Потрясающие, бесценные, спасительные слова — вспышка пушкинского света! Слова, безоговорочно подкупающие своей искренностью, признанием своего «усиленного эгоизма», страстью и мудростью одновременно, — вот истинное просветление. Но цена? Цена!.. А если дело общее — это возрождение народа, спасение человечества?..
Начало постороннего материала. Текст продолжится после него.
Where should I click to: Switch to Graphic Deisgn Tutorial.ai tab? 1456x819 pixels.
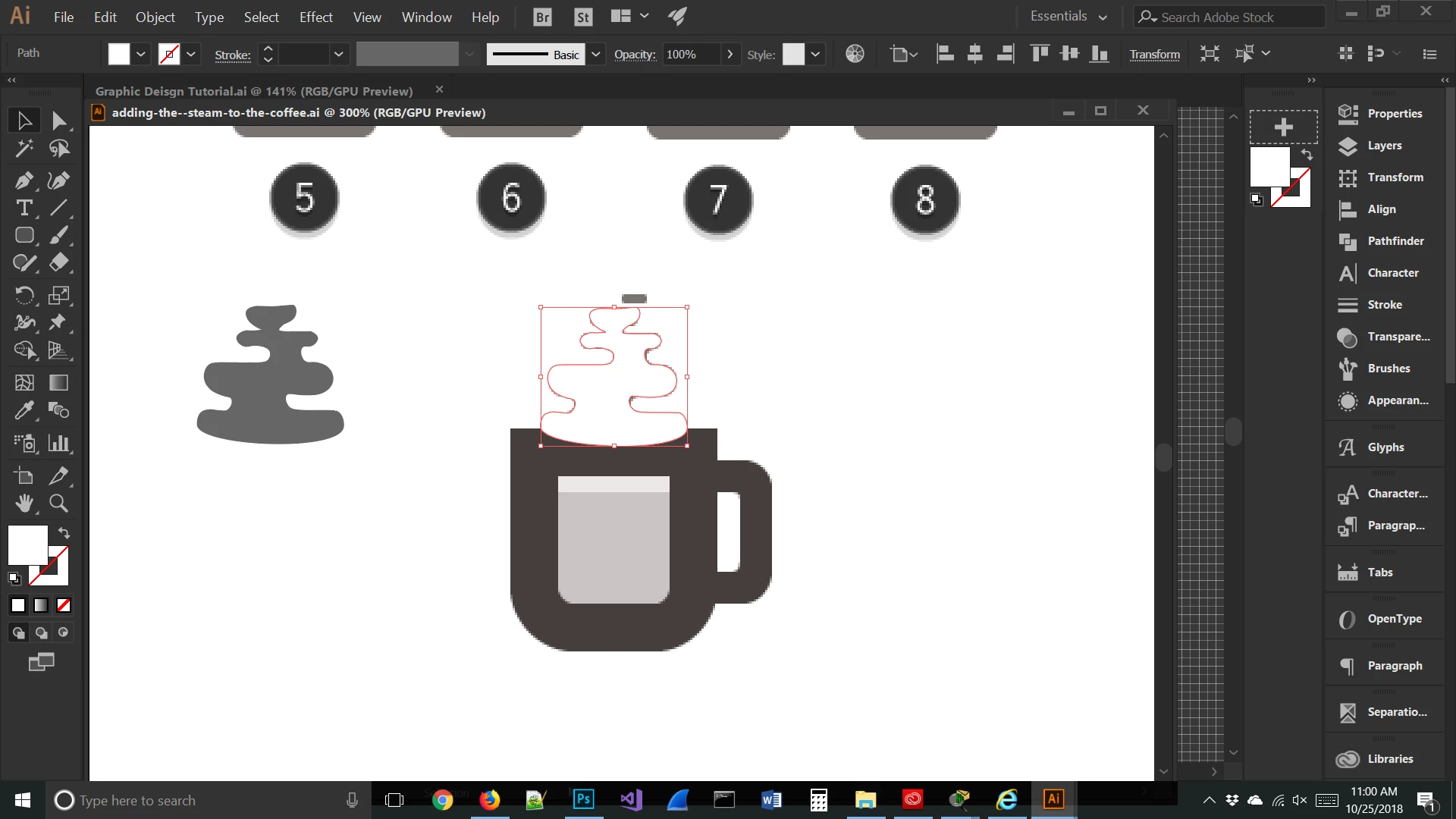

И наконец, еще об одной встрече со смертью — о толстовской встрече из «Анны Карениной» (слова в цитате выделены мною):
«Явилась сцена смерти героини (потом она опять выздоровела) — и я понял всю существенную часть целей автора. В самом центре этой мелкой и наглой жизни появилась великая и вековечная жизненная правда и разом всё озарила. Эти мелкие, ничтожные и лживые люди стали вдруг истинными и правдивыми людьми, достойными имени человеческого, — единственно силою природного закона, закона смерти человеческой. Вся скорлупа их исчезла, и явилась одна их истина. Последние выросли в первых, а первые (Вронский) вдруг стали последними, потеряли весь ореол и унизились; но, унизившись, стали безмерно лучше, достойнее и истиннее, чем когда были первыми и высокими. Ненависть и ложь заговорили словами прощения и любви. Вместо тупых светских понятий явилось лишь человеколюбие. Все простили и оправдали друг друга. Сословность и исключительность вдруг исчезли и стали немыслимы, и эти люди из бумажки стали похожи на настоящих людей! Виноватых не оказалось: все обвинили себя безусловно и тем тотчас же себя оправдали. Читатель почувствовал, что есть правда жизненная, самая реальная и самая неминуемая, в которую и надо верить, и что вся наша жизнь и все наши волнения, как самые мелкие и позорные, так равно и те, которые мы считаем за самые высшие, — всё это чаще всего лишь самая фантастическая суета, которая падает и исчезает перед моментом жизненной правды, даже и не защищаясь. Главное было в том указании, что момент этот есть в самом деле, хотя и редко является во всей своей озаряющей полноте, а в иной жизни так и никогда даже. Момент этот был отыскан и нам указан поэтом во всей своей страшной правде. Поэт доказал, что правда эта существует в самом деле, не на веру, не в идеале только, а неминуемо, необходно и воочию» (25; 52–53).